Moreover, scholars have engaged actively in the process, seeking to provide
research on specific issues, insight into the causal mechanisms that produce
arbitral awards that allegedly lack consistency, coherence and/or correctness,
and the causes of a continued lack of diversity in ISDS, and suggesting and
evaluating possible reform options, such as the selection and appointment of
adjudicators, third-party funding and a code of conduct.41
Yet, UNCITRAL-centric research has its challenges: policy options can be
assessed and explained, but the key and intertwined choices rest with the
states; empirical data has limitations and is not available on all aspects of
ISDS (e.g., third-party funding); and the legal and quantitative modelling of
future scenarios is complicated by the number of proposals and the need to
synthesize the lessons of multiple international courts and arbitral tribunals.

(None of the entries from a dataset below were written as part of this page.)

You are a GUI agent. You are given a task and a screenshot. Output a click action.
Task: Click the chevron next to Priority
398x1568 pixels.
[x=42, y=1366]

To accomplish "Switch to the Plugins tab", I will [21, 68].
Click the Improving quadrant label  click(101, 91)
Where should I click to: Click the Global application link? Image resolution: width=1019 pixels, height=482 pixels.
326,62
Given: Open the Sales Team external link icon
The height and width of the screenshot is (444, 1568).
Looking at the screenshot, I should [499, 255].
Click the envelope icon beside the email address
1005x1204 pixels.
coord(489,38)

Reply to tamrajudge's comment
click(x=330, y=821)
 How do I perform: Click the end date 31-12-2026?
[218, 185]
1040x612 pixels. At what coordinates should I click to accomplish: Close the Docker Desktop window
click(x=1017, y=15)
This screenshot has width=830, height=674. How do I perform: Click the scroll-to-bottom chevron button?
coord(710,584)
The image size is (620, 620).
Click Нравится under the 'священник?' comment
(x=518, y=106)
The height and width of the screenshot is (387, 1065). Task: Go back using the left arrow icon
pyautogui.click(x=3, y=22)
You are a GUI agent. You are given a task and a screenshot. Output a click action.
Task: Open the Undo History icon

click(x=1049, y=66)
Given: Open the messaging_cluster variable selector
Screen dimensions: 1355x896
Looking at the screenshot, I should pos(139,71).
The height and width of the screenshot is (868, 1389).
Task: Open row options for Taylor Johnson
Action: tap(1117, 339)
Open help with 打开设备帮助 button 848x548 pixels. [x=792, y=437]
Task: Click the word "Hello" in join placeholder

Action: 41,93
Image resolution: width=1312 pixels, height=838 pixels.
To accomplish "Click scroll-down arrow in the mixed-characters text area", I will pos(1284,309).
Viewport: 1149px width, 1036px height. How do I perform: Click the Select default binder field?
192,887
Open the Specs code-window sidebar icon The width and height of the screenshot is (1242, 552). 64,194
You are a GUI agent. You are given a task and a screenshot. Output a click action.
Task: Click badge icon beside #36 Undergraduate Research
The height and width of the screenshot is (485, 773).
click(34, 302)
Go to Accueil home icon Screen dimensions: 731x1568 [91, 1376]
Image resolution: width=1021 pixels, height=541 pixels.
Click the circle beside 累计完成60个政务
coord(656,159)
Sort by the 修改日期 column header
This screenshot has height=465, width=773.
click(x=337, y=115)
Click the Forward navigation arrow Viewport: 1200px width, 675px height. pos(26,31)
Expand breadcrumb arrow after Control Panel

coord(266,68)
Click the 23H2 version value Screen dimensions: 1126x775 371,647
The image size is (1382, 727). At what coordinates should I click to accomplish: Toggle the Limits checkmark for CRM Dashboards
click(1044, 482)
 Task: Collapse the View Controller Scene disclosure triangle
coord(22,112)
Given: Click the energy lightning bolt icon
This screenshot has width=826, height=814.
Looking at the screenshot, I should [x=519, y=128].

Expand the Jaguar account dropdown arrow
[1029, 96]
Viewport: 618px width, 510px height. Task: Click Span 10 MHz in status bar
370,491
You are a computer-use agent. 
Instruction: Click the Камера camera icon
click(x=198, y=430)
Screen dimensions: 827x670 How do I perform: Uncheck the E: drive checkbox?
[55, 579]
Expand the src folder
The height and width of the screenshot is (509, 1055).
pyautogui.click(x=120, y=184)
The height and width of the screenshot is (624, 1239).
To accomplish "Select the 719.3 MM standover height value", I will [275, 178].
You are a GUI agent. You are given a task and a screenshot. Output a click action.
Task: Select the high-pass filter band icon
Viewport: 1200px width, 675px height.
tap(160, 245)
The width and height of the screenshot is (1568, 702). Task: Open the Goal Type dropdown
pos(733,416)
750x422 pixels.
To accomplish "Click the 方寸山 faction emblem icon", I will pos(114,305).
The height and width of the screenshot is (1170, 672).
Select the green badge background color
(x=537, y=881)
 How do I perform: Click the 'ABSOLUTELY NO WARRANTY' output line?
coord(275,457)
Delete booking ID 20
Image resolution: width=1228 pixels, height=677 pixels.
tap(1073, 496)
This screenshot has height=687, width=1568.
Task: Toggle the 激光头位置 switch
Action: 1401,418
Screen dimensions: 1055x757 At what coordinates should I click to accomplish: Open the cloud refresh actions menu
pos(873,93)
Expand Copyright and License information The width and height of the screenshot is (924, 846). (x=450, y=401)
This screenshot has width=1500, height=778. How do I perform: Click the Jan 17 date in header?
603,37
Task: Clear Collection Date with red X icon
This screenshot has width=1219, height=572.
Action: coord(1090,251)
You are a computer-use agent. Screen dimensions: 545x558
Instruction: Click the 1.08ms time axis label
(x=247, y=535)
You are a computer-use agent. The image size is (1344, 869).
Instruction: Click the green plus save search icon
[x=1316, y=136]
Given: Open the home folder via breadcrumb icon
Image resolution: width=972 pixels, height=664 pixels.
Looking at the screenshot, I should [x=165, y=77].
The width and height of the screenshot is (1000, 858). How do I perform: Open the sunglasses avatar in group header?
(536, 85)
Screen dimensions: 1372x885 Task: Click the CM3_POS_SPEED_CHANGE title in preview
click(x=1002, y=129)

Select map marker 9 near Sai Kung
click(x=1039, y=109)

Equally demanding for scholars engaged in the process is maintaining their
own neutrality: distinguishing between their normative, doctrinal and em-
pirical perspectives and managing their different hats. Some scholars are en-
gaged as experts on state, civil society, practitioner and investor delegations to
UNCITRAL WGIII and some also act as arbitrators, counsel and state advisors
in ISDS. Yet, the possible beauty of the UNCITRAL WGIII is that it has provided,
on one hand, a clear receptacle for integrating scholarly research into public
policy and, on the other hand, a forum for scholarly accountability given the
open, transparent and multi-stakeholder nature of the process.
UNCITRAL WGIII’s attempt to wrest reform out of a complex system with
diverse political views and interests is notable. It is the editors’ hope that the
contributions selected for this Special Issue assist states’ delegates, policy
advisers and all stakeholders in the process of ISDS reform by providing and
explaining new ideas and shedding the light on – and possibly challenging –
old ones.
41 See for example: https://www.jus.uio.no/pluricourts/english/projects/leginvest/academic
-forum/papers/.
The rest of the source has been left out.